Cold ischaemia of 8h significantly increased lung weight gain, PIP and PAP in non-immune mouse IgG and CAT-treated lungs than in 9B9-CAT-treated lungs (p<0.005). Significantly higher catalase activity and anti-oxidative status were found in the lung tissue of animals conditioned with 9B9-CAT after 4 and 8h of cold storage than in animals treated with catalase (CAT) alone or in animals treated with non-immune mouse IgG (p<0.01).
These results validate immunotargeting by anti-ACE mAb conjugated with catalase as a prospective and specific strategy to augment anti-oxidative defence of the pulmonary endothelium during lung transplantation. Vascular immunotargeting of anti-oxidative enzymes could limit reactive oxygen species mediated ischaemia-reperfusion (I/R) injury of the lung and has the potential to become a promising modality for extension of the viability of banked transplantation tissue.

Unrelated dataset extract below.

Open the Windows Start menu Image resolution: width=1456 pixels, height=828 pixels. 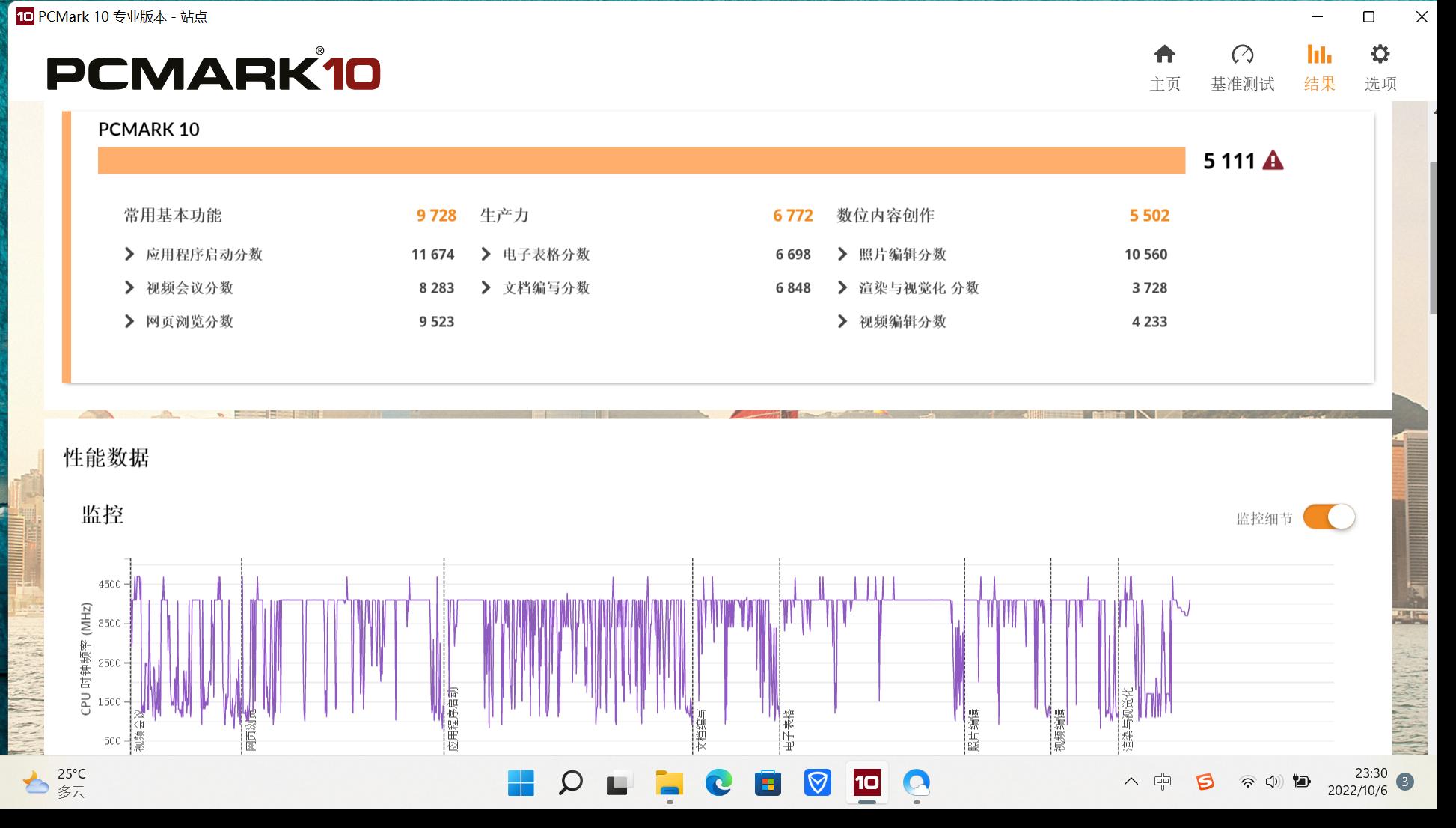(x=521, y=782)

通过将血管紧张素转换酶(ACE)单克隆抗体与过氧化氢酶偶联,靶向递送至肺内皮细胞,减轻氧化应激,可减轻体内温肺缺血再灌注模型中的肺损伤。本研究评估了在低温保存条件下用抗 ACE 抗体与过氧化氢酶偶联物(9B9-CAT)处理肺移植物,并报告了该方法对该模型中缺血/再灌注损伤的影响。
在肺采集前 1 小时,向大鼠注射小鼠免疫球蛋白 G(IgG)(阴性对照)、过氧化氢酶(CAT)或与过氧化氢酶偶联的抗 ACE mAb 9B9(9B9-CAT)。用低钾右旋糖酐(LPD)溶液冲洗肺,切除并在 4°C 下保存 4 和 8 小时。将移植物分离并在 37°C 下直接再灌注长达 180 分钟。在再灌注过程中测量吸气峰压(PIP)、肺动脉压(PAP)和肺重量。在冷冻肺组织中测量抗氧化能力和过氧化氢酶活性,并在再灌注过程中检测灌流液中的炎症参数。
8 小时的冷缺血显著增加了非免疫小鼠 IgG 和 CAT 处理的肺中的肺重量增加、PIP 和 PAP,而 9B9-CAT 处理的肺则没有(p<0.005)。在冷储存 4 和 8 小时后,用 9B9-CAT 处理的动物的肺组织中发现了更高的过氧化氢酶活性和抗氧化状态,而单独用 CAT 处理的动物或用非免疫小鼠 IgG 处理的动物则没有(p<0.01)。
这些结果验证了用抗 ACE mAb 与过氧化氢酶偶联的免疫靶向作为一种有前途的、特异性的策略,可增强肺移植过程中肺内皮细胞的抗氧化防御。血管免疫靶向抗氧化酶可限制活性氧介导的肺缺血再灌注(I/R)损伤,并有潜力成为延长储存移植组织活力的有前途的方法。